Segundo ele, o empresário que comprou a área próxima à ERS-130 precisou construir uma casa de madeira para que uma das famílias aceitasse deixar o terreno dele. Além de lidar com o excesso de lixo e o mau cheiro. Apesar dos problemas, a secretária de Assistência Social (STHAS), Ana Reckziegel, enaltece o fato de oito famílias estarem de mudança, em outubro, para os apartamentos populares construídos no Santo Antônio. “Tentamos com outras, mas elas resistem. Já tivemos profissionais ameaçados de morte naquela região.”
O papeleiro Paulo Luís Volk, 45, descarta deixar o local que lhe garante uma renda média de R$ 700 por mês. “Não poderei ter um cachorro naqueles apartamentos. Saio se me derem um terreno onde eu possa trabalhar”, afirma, apontando para o terreno usado por ele e familiares para a triagem do lixo. A presença das famílias invasoras pode inviabilizar a tentativa de duplicação da rodovia.
Sequência de crimes preocupa
A Secretaria de Saúde e também a Sthas costumam visitar as famílias em vulnerabilidade social. Os registros de violência são recorrentes. Nos últimos meses, tomaram proporções mais graves. No dia 24 de fevereiro, dois deles invadiram a casa do aposentado Gastão Koelzer, de onde furtaram plantas. Ao tentar intervir, a vítima acabou agredida com golpes de madeira e facão e acabou morrendo na esquina das ruas Bento Rosa e 17 de Dezembro. Também há registros de furtos a residências e canteiros de obras.
Pavilhão perdido em 2011
Completa quase cinco anos a polêmica sobre a construção de um pavilhão para centenas de catadores realizarem a triagem do lixo. Orçado em R$ 309 mil – mais R$ 81 mil de contrapartida –, o empreendimento emperrou na liberação dos recursos por parte do governo federal e depois pelas dificuldades de finalizar o processo licitatório.

# Dados disponíveis
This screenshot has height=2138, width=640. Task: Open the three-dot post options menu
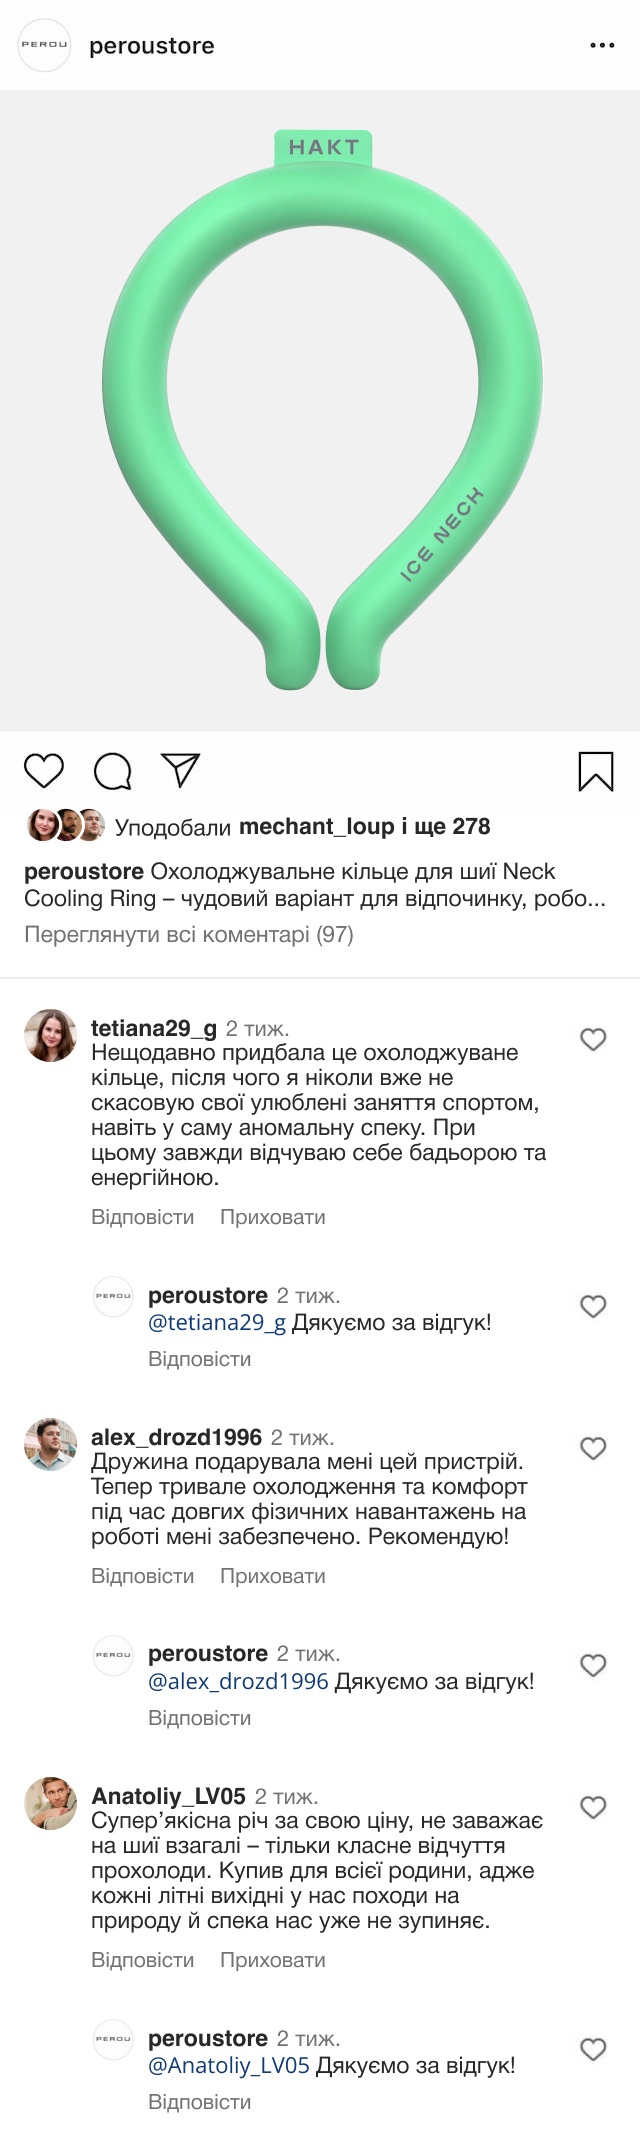[x=602, y=46]
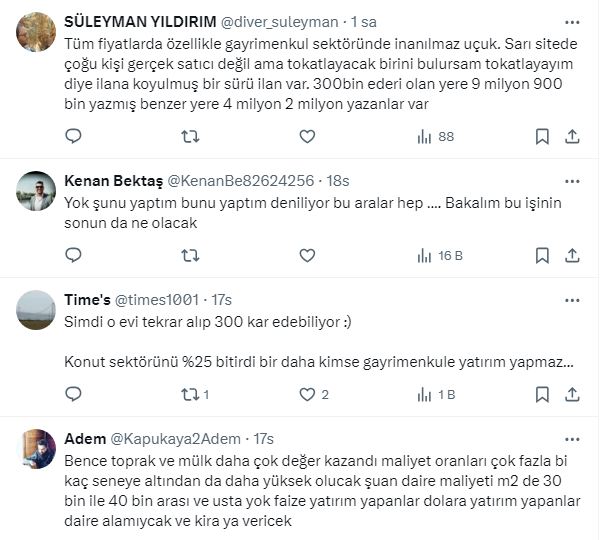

# Instruções
**A.** Transcreva do trecho sobre os catadores a parte que vai de "Sequência de crimes" até "o processo licitatório.", incluindo esta última.
**B.** Segundo o trecho sobre os catadores, qual é a renda média mensal que o papeleiro Paulo Luís Volk obtém no local?

# Respostas desenvolvidas
**A.**
Sequência de crimes preocupa
A Secretaria de Saúde e também a Sthas costumam visitar as famílias em vulnerabilidade social. Os registros de violência são recorrentes. Nos últimos meses, tomaram proporções mais graves. No dia 24 de fevereiro, dois deles invadiram a casa do aposentado Gastão Koelzer, de onde furtaram plantas. Ao tentar intervir, a vítima acabou agredida com golpes de madeira e facão e acabou morrendo na esquina das ruas Bento Rosa e 17 de Dezembro. Também há registros de furtos a residências e canteiros de obras.
Pavilhão perdido em 2011
Completa quase cinco anos a polêmica sobre a construção de um pavilhão para centenas de catadores realizarem a triagem do lixo. Orçado em R$ 309 mil – mais R$ 81 mil de contrapartida –, o empreendimento emperrou na liberação dos recursos por parte do governo federal e depois pelas dificuldades de finalizar o processo licitatório.

**B.** R$ 700 por mês.